# TASK:
Set down a word-for-word copy of the data below, limited to the lines from the first through the line with "has width=750, height=1334.".

# GIVEN DATA:
>>>>>

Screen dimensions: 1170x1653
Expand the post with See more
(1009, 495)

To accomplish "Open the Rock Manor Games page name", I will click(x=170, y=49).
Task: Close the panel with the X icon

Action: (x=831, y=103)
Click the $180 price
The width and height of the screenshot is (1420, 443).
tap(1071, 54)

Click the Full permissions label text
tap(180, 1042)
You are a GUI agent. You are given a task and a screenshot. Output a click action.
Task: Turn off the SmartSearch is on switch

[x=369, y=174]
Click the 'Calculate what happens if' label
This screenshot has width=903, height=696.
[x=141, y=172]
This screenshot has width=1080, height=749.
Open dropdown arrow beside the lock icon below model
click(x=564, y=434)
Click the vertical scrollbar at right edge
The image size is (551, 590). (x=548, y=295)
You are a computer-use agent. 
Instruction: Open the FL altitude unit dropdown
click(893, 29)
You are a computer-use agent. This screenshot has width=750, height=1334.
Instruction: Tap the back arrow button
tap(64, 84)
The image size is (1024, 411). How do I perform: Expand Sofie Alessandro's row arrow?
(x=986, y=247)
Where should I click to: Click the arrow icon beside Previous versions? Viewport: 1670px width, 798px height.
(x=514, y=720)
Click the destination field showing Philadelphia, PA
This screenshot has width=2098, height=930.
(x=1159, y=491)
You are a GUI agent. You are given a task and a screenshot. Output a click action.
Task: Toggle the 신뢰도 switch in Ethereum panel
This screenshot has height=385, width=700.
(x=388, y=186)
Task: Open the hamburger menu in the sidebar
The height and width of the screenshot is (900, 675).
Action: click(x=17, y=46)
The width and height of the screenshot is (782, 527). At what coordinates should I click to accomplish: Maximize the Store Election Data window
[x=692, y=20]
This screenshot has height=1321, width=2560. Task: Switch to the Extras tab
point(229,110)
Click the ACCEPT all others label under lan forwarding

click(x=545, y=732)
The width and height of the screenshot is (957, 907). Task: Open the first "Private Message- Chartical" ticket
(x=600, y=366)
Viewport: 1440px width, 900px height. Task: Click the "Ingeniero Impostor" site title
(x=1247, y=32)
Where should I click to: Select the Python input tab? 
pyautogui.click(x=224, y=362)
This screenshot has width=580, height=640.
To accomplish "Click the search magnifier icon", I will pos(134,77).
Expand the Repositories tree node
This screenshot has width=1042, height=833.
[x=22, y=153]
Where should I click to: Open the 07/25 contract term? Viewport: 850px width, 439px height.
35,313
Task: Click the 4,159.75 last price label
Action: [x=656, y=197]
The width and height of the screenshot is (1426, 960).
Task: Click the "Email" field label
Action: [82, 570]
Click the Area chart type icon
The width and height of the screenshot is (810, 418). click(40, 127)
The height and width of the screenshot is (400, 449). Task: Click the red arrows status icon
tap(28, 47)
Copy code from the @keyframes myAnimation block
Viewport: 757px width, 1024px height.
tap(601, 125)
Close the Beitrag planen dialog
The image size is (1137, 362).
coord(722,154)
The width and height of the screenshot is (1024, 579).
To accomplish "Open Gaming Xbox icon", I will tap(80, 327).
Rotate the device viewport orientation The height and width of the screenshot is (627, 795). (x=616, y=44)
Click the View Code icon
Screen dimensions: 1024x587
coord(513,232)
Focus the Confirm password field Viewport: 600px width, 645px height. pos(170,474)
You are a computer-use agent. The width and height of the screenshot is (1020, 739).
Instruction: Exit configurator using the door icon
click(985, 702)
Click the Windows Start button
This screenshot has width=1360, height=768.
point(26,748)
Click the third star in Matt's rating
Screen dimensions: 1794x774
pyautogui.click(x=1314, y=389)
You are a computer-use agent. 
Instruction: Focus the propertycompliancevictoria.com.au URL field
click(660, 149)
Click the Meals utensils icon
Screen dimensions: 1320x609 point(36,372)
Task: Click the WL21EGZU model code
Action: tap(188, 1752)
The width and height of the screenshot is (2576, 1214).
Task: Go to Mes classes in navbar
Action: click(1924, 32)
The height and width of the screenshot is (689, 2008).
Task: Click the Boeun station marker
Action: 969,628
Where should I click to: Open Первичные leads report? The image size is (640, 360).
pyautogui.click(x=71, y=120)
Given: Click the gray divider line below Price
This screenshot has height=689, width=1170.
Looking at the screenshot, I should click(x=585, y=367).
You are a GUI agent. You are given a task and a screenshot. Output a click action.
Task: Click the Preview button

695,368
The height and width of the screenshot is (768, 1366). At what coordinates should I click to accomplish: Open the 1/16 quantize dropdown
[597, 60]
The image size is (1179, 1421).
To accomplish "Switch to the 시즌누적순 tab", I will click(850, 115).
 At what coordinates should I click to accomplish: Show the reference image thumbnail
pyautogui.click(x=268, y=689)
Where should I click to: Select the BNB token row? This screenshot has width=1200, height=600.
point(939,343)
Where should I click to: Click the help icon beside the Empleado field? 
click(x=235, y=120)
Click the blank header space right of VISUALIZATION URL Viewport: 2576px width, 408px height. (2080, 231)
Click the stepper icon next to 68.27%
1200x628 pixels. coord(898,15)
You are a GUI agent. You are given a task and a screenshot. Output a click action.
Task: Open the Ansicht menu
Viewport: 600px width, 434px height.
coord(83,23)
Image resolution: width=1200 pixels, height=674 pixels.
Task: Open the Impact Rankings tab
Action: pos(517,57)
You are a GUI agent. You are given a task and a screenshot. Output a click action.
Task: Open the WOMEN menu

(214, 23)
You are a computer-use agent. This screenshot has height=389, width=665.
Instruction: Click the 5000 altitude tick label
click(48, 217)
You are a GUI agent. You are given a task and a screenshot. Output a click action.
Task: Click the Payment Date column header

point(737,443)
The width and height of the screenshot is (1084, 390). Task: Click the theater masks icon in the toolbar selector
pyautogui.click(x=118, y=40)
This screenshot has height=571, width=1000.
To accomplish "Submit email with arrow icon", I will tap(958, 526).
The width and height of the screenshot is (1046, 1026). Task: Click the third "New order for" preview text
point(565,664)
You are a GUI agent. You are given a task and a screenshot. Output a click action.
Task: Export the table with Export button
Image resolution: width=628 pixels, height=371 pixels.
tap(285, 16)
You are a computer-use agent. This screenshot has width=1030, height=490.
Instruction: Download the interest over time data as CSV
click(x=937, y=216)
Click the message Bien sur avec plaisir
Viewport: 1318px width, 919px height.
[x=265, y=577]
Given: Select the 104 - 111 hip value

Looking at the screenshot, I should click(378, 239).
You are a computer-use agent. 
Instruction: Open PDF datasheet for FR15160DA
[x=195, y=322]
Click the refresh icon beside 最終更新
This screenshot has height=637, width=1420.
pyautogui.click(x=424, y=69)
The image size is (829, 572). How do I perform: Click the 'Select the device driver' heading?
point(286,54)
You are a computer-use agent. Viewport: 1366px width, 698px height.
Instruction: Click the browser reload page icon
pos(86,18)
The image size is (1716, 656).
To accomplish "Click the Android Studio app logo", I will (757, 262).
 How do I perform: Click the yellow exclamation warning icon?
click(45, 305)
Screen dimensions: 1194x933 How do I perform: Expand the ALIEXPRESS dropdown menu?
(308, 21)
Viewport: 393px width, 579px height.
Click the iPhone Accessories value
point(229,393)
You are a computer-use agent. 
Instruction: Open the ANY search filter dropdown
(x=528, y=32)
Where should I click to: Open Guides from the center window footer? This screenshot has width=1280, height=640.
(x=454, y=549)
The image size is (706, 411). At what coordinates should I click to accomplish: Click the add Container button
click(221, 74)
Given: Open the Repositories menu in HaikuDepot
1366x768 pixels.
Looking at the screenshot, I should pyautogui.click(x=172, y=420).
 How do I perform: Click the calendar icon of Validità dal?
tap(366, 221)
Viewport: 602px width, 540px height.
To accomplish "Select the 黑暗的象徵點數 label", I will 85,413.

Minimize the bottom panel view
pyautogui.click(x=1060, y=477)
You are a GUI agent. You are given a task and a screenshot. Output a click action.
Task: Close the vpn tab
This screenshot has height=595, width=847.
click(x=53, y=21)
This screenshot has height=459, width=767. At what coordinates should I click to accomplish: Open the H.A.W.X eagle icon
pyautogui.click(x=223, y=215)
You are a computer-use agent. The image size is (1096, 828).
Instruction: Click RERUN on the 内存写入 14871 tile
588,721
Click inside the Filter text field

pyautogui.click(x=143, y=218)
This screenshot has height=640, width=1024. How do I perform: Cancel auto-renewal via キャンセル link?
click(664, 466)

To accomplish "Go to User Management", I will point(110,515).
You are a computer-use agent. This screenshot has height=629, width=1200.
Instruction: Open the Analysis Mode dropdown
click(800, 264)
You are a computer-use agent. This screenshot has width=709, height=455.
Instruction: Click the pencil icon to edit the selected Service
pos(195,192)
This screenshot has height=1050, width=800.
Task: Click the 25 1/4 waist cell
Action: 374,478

<<<<<

# TASK RESPONSE:
Screen dimensions: 1170x1653
Expand the post with See more
(1009, 495)

To accomplish "Open the Rock Manor Games page name", I will click(x=170, y=49).
Task: Close the panel with the X icon

Action: (x=831, y=103)
Click the $180 price
The width and height of the screenshot is (1420, 443).
tap(1071, 54)

Click the Full permissions label text
tap(180, 1042)
You are a GUI agent. You are given a task and a screenshot. Output a click action.
Task: Turn off the SmartSearch is on switch

[x=369, y=174]
Click the 'Calculate what happens if' label
This screenshot has width=903, height=696.
[x=141, y=172]
This screenshot has width=1080, height=749.
Open dropdown arrow beside the lock icon below model
click(x=564, y=434)
Click the vertical scrollbar at right edge
The image size is (551, 590). (x=548, y=295)
You are a computer-use agent. 
Instruction: Open the FL altitude unit dropdown
click(893, 29)
You are a computer-use agent. This screenshot has width=750, height=1334.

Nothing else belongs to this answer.